Cameroon: Novel initiative combines fish farming, agriculture


Aquaponics allows farmers to breed fish and cultivate plants together cutting down on water usage, costs

A growing number of people in Cameroon are using an innovative method to integrate fish farming and plant cultivation.

The novel initiative called aquaponics has been introduced in the Central Africa nation by Flavien Kouatcha, a 31-year-old entrepreneur.

He claims this method of cultivation is “twice as efficient” as traditional agriculture methods because it saves water and bolsters the fight against global warming.

Although the method has gained worldwide popularity in recent years, it was practiced by ancient Chinese farmers who raised ducks and fish in rice paddies.

Aquaponics combine fish breeding with hydroponics, growing plants in water without soil. The plants thrive on excrement produced by fish, while the recycled and purified water goes back to the fish tanks.

“Water remains contained in the kits to baste the plants and fish, allowing them to be instantly nourished.
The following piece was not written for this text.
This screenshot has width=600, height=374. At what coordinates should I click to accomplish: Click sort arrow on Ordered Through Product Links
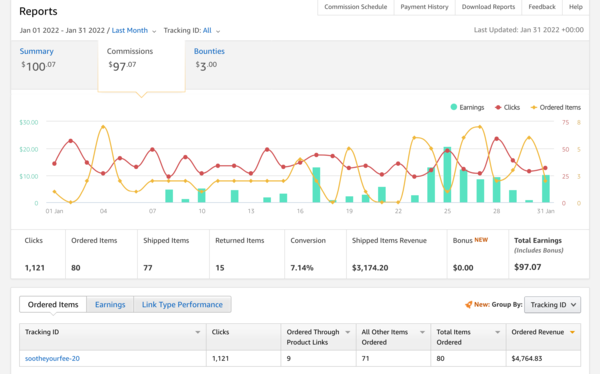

The fish droppings are drained to the plants to feed them,” he said, adding this process uses no chemical additives.

The fish grow in the containers until they reach the size desired by their breeder and are ready for consumption, he added.

Apart from ecology, Kouatcha said he wants to address the problem of high food costs in Cameroonian markets.

He realized that there was a big problem with the transport and logistics of food in Cameroon. If food is often very expensive in the cities, it is due to the difficulty of transporting it on bumpy roads.

An aquaponic kit costs from $149 to $1,116 depending on its size. Enthusiasts can easily install a kit, which often uses vertical farming, in their backyard or rooftops — making it the ideal solution to grow food in urban centers, he said.

“Our goal is to demonstrate that aquaponics can be very useful in Africa. We want to develop much larger units. We are targeting large scales of producers based on these models,” he added.

Initially, Kouatcha and his co-founder had to mortgage their assets to fund the project. But, gradually, as popularity of the initiative rose it began to gain some financial independence.

Today, he is delighted with a growing turnover and a patent obtained from the African Intellectual Property Organization. He has achieved significant turnover and even received numerous international awards.

The proof for him that the initiative is a success lies in the growing demand for aquaponic kits across Africa.